Please keep in mind there is no need for separate visitor visa application - when you apply for your work permit your visitor visa will be included in case you are approved for work permit.

Processing of work permit applications usually takes around two months.

Please note: if/when you renew your work permit in Canada you will also have to send separate visitor visa application if you plan leaving Canada and then returning to Canada - only first time your work permit application and visitor visa application are issued together. When you apply for extension of your work permit or new work permit in Canada visitor visa is not included in that application.

2) Applying for work permit in situations when visitor visa is not needed

If you hold a passport issued by one of those countries that do not require visitor visa you can apply for work permit either as described under option # 1 above (when visitor visa is needed) or you can apply for your first work permit at the Canadian border (usually at the airport) at the time you arrive in Canada.
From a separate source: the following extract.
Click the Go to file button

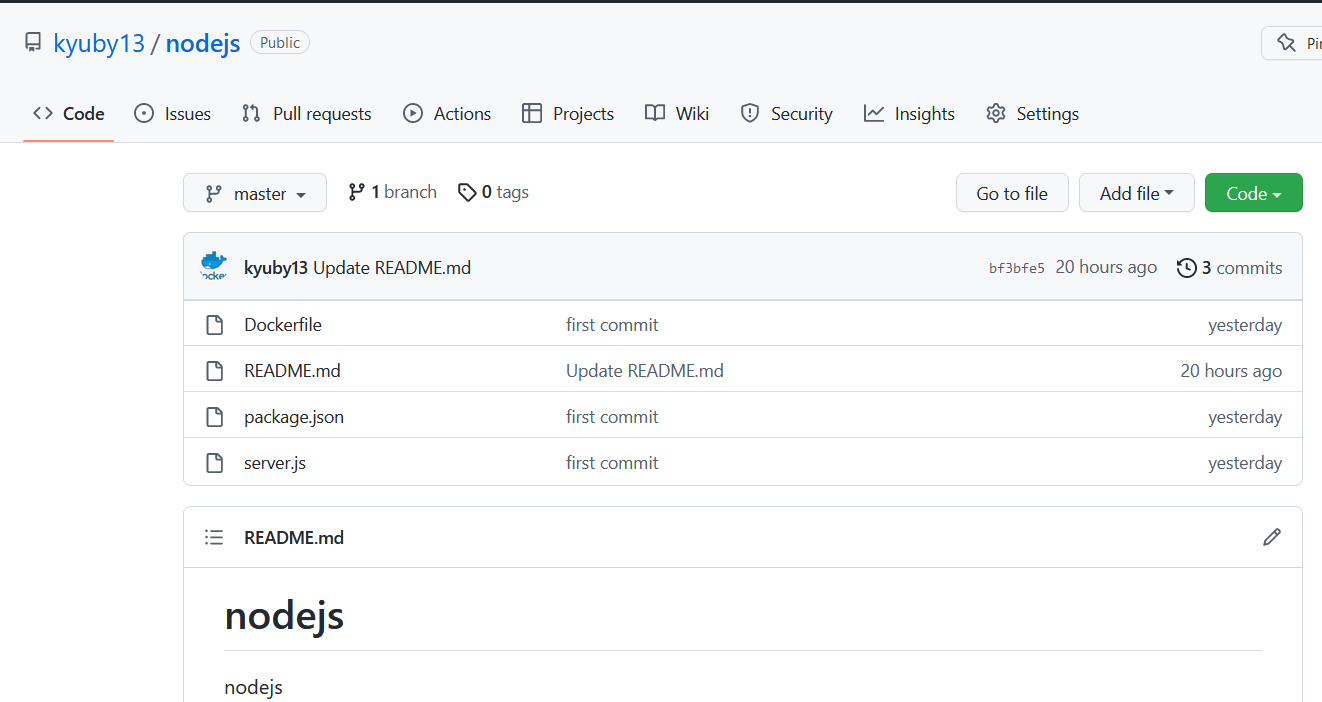(1012, 192)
You do not need visitor visa however if you plan on flying to Canada you will still need Electronic Travel Authorization so make sure you apply for eTA before you board the plane to Canada.

If your work permit application is processed at the Canadian visa office either in the US or in another country (responsible for your country of origin) they won't be giving you work permit right away, instead you will get a Letter of Introduction (letter is officially called Port of Entry (POE) Letter of Introduction) which you will use to obtain your work permit when you enter Canada (usually at the airport)..

In your letter you will find a box titled “Permit validity”. You must come to Canada prior to that date - if the validity date indicated on your letter has passed and you have not yet come to Canada, you must submit a new application for work permit. Unfortunately you cannot extend the validity date on your Letter of Introduction.